Timeless, by Gail Carriger (Feb. 28, Orbit)

Alexia Tarabotti, Lady Maccon, has settled into domestic bliss. Of course, being Alexia, such bliss involves integrating werewolves into London High society, living in a vampire’s second-best closet, and coping with a precocious toddler who is prone to turning supernatural willy-nilly. Even Ivy Tunstell’s acting troupe’s latest play cannot put a damper on Alexia’s enjoyment of her new London lifestyle.Until, that is, she receives a summons from Alexandria that cannot be ignored. With husband, child, and Tunstells in tow, Alexia boards a steamer to cross the Mediterranean. But Egypt may hold more mysteries than even the indomitable Lady Maccon can handle. Fifth in the Parasol Protectorate series.

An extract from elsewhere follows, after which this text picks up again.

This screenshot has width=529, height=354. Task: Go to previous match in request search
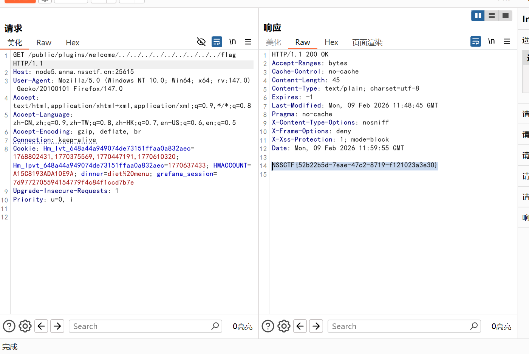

Carpathia, by Matt Forbeck (Feb. 28, Angry Robot)

What really happened to the survivors of the Titanic?When they are picked up by the passenger steamship Carpathia, they thought their problems were over. But something’s sleeping in the darkest recesses of the ship. Something old. Something hungry.

Jane Vows Vengeance, by Michael Thomas Ford (Feb. 28, Ballantine)

How will Jane Austen break the news to her fiancé that she’s not only undead, but also a two-hundred-plus-year-old literary icon? In sleepy upstate New York, Jane’s wedding preparations have taken on a bloodsucking intensity. So when Walter suggests they ditch it all and combine their marriage and honeymoon with a house tour of Europe, Jane jumps at the chance to flee Lord Byron and the lingering threat of Charlotte Brontë. But to Jane’s chagrin, more than one secret from her past is about to resurface. Third in the Jane Fairfax series.

The Sea Wolves, by Christopher Golden and Jack Lebbon (Feb. 28, HarperCollins)

The world knows Jack London as a writer who lived his own real-life adventures. But there are some parts of his life that have remained hidden for many years, things even he couldn’t set down in writing. Terrifying, mysterious, bizarre, and magical—these are the Secret Journeys of Jack London. Clinging to life after he is captured in an attack by savage pirates, Jack is unprepared for what he faces at the hands of the crew and their charismatic, murderous captain, Ghost. For these mariners are not mortal men but hungry beasts chasing gold and death across the North Pacific. Jack’s only hope lies with Sabine—a sad, sultry captive of Ghost’s insatiable hunger. Second in the Secret Journals of Jack London. Middle Grade.


Author Suzanne Johnson is a book geek with a fondness for a good dystopia. Her new urban fantasy series, scheduled to begin with the release of Royal Street on April 10 by Tor Books, is set in New Orleans during and after Hurricane Katrina. Find Suzanne on Twitter.

2 comments
Mihai A.
1. Mihai A.
"The Sea Wolves" is written by Christopher Golden & TIM Lebbon :)
Thank you for these wonderful lists!
Suzanne Johnson
2. Susannah Sandlin
@Mihai...Thanks! Yeah, that would be JACK London and TIM Lebbon. Ack.